Sacro? Não tem necessidade das igrejas terem cara de barroco ou algo explicitamente divido. Afinal o que seria o divino, senão o interior de cada ser vido?
Apesar de todas as divergências, eu gosto das obras 'sacras' de Le Corbusier e outros arquitetos 'ateus modernistas'..de uma forma ou de outra, eles causaram alguma sensação, mesmo que não seja a mesma que se tem quando se entra na Catedral de Notre Dame por exemplo! Adoro a Notre dame du Haut e a de São Pedro. Lindas imagens.
Um beijo!

a disse...

"Afinal o que seria o divino, senão o interior de cada ser vivo?". Você confundiu Catolicismo com Gnosticismo. O que essa moça escreveu é completamente gnosticismo.

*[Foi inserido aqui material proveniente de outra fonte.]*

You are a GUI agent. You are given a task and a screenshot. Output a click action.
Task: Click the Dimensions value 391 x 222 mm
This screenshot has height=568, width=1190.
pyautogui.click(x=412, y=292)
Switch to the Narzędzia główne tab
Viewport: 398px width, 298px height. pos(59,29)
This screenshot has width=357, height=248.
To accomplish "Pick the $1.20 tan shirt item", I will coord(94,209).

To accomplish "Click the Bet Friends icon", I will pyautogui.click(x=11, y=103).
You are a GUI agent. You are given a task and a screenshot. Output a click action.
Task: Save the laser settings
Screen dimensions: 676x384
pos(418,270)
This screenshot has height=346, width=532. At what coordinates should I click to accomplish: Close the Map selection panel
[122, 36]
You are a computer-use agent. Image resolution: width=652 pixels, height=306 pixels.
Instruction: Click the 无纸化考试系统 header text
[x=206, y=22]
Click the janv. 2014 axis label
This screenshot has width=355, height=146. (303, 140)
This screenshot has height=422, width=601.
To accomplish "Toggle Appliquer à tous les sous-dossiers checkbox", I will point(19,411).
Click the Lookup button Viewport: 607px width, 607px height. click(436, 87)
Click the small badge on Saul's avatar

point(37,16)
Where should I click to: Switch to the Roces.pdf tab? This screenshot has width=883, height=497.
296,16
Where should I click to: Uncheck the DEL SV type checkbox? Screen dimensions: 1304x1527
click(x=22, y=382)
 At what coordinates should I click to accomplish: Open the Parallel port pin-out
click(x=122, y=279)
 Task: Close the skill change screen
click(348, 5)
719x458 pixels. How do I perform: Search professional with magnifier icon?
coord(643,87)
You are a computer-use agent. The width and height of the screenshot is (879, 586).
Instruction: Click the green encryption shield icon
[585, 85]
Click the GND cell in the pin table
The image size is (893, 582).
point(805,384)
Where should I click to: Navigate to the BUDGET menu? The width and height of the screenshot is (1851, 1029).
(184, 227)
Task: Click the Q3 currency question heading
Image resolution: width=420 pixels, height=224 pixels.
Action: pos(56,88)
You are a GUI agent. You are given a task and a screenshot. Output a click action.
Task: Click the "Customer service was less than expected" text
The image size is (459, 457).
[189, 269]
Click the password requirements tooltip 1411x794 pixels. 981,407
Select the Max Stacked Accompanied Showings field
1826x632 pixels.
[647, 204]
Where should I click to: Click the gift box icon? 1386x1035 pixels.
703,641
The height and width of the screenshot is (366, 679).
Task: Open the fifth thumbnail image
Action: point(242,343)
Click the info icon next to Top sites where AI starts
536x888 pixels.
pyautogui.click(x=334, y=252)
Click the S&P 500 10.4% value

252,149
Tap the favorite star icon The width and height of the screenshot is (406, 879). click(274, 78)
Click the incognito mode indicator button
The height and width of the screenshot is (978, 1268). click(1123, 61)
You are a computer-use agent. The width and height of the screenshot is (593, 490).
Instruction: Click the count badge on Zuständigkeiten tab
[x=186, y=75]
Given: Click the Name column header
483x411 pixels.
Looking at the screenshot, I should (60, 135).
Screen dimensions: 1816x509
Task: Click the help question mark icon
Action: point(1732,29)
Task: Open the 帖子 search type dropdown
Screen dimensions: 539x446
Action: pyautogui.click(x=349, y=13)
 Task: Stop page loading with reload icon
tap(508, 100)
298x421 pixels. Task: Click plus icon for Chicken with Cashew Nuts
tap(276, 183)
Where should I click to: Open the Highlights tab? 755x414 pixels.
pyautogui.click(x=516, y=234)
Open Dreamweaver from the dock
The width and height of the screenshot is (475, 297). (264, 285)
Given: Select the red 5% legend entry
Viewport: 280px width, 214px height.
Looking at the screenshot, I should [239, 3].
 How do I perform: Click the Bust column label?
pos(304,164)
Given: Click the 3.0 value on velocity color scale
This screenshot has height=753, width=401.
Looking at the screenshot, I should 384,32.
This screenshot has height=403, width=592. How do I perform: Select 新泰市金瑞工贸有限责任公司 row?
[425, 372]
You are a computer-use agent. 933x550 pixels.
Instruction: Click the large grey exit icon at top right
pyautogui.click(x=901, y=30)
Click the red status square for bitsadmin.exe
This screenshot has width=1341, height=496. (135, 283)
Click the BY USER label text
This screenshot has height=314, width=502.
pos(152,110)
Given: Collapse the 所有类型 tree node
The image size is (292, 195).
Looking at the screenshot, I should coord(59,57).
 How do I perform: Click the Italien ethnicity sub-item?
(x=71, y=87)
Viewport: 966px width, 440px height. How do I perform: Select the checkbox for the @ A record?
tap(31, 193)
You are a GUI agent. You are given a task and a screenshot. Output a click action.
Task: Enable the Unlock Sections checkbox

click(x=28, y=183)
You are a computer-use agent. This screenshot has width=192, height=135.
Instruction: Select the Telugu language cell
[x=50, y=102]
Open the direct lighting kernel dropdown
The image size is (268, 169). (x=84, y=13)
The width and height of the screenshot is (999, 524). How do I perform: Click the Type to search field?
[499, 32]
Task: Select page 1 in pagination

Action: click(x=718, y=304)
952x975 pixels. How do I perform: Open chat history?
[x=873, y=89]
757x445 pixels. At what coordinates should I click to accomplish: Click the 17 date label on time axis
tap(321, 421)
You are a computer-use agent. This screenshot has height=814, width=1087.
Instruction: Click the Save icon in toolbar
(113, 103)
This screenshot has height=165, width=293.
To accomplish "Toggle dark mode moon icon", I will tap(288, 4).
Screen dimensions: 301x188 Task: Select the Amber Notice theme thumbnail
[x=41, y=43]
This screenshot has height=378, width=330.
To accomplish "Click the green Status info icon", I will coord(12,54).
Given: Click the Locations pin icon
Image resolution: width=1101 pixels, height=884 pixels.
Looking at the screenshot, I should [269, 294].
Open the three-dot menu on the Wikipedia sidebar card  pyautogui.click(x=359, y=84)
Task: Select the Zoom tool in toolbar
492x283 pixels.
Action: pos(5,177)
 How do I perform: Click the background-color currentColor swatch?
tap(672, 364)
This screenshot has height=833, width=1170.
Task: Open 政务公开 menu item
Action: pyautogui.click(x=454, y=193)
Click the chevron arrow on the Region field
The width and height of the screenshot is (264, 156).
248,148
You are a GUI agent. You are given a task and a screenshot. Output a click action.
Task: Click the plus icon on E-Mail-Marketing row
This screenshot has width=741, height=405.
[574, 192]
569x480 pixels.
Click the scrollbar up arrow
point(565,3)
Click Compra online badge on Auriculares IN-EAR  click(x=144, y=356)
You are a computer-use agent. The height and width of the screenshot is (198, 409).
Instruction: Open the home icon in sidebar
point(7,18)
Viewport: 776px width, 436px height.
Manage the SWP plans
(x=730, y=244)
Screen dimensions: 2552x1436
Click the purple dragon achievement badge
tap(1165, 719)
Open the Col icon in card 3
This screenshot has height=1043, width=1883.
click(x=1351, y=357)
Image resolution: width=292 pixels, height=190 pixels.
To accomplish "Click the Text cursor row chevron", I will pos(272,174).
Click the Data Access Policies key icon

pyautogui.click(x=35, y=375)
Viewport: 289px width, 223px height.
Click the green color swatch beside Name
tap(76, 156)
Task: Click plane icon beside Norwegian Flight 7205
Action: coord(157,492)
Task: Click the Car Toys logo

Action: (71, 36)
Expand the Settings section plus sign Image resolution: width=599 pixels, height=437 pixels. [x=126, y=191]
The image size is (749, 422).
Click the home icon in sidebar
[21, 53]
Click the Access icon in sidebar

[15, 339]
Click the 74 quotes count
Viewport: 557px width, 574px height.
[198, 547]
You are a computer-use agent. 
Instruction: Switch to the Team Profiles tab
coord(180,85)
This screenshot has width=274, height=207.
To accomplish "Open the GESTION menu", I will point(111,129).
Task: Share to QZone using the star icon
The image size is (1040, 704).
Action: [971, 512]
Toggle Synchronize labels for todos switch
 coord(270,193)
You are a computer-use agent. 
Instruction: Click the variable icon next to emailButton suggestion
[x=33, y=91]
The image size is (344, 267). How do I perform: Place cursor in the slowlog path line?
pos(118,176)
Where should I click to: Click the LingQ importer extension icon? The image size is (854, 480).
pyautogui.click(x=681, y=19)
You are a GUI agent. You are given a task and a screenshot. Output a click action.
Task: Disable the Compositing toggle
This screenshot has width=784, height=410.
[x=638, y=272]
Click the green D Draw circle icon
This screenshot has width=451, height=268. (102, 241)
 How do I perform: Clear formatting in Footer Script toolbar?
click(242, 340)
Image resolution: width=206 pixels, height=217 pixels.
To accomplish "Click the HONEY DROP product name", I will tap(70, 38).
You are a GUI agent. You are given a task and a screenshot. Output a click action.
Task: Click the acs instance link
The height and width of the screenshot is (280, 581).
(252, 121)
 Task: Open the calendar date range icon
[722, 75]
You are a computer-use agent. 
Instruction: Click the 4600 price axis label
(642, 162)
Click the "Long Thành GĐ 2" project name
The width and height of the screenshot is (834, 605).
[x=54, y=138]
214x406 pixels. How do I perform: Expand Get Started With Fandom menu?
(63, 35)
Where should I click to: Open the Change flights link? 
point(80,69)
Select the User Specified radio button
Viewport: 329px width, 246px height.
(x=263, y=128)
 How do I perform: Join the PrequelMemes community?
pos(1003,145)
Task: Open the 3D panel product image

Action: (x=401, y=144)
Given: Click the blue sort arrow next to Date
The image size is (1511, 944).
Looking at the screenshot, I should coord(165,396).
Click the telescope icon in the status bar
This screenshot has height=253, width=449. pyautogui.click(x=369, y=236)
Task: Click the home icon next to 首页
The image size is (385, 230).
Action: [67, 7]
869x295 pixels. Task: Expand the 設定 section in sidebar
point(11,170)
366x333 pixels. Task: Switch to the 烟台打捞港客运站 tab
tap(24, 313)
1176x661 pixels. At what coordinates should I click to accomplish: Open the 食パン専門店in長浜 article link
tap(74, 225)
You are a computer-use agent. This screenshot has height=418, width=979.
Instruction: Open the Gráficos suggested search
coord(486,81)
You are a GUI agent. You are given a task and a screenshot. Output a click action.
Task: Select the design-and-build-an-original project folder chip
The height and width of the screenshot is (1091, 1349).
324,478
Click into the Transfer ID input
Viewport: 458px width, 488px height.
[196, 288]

Ora Deus é Ato Puro, Ato pois nunca muda, e puro porque não há mistura de outra essência nele, e a essência dEle [Deus], não está nas criaturas que foram criadas por Ele.
A beleza que encontramos nas verdadeiras obras de arte, são de fato belas porque é um reflexo da ordem que Deus colocou no Ser-Humano, o qual transmite para as suas obras. Um ateu, até pode criar coisas belas, desde que respeite a ordem (do verbo ordenar) de Deus.